Convert the entries starting at the line that contains "The image size is (1100, 650)." and ending at the line that contains "(794, 387)." into a numbered list, dropping any blank lines. Include only those lines.

######

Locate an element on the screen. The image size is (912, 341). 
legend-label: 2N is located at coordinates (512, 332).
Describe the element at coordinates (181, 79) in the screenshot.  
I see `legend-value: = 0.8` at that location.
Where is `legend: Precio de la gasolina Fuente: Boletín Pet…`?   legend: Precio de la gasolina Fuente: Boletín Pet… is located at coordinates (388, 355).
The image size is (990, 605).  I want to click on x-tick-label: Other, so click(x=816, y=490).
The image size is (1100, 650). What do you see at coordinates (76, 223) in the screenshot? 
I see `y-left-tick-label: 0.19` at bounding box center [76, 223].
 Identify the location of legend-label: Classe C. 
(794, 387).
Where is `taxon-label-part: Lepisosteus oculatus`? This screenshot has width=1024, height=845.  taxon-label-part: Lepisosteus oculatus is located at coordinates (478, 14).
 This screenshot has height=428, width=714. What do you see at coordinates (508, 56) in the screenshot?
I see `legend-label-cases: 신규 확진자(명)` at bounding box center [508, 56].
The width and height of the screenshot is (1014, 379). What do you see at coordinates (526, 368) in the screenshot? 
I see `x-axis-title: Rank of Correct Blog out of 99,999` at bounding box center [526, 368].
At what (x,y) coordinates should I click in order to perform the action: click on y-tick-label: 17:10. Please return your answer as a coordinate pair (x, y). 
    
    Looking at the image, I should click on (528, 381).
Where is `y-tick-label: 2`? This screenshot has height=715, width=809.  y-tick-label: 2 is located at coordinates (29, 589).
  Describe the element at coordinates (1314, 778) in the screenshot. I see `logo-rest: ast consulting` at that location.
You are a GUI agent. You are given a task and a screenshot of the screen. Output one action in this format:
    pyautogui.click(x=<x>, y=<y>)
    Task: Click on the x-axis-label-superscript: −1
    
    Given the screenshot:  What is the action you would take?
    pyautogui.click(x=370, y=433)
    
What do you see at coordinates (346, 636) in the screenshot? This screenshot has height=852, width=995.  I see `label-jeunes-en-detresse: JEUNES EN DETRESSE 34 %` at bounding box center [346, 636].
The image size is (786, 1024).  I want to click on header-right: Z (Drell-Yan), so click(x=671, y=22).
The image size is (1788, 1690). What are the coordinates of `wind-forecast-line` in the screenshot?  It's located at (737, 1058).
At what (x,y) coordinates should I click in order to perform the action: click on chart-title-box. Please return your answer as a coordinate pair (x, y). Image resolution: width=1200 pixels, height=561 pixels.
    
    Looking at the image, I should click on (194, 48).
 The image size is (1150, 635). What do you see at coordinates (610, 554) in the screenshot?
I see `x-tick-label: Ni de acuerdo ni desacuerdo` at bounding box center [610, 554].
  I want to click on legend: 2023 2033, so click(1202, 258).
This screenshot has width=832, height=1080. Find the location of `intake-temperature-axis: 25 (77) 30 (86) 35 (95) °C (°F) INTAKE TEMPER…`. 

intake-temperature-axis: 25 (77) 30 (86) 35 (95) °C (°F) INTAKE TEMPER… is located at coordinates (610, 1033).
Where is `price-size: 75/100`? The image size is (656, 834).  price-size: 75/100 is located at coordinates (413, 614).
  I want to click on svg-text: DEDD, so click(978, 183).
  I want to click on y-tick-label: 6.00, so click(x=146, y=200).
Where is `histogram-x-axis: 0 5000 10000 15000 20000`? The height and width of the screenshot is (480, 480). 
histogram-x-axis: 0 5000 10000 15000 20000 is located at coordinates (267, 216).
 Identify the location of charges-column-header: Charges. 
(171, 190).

######

**Output for this task**
1. The image size is (1100, 650). What do you see at coordinates (76, 223) in the screenshot? 
2. I see `y-left-tick-label: 0.19` at bounding box center [76, 223].
3.  Identify the location of legend-label: Classe C. 
4. (794, 387).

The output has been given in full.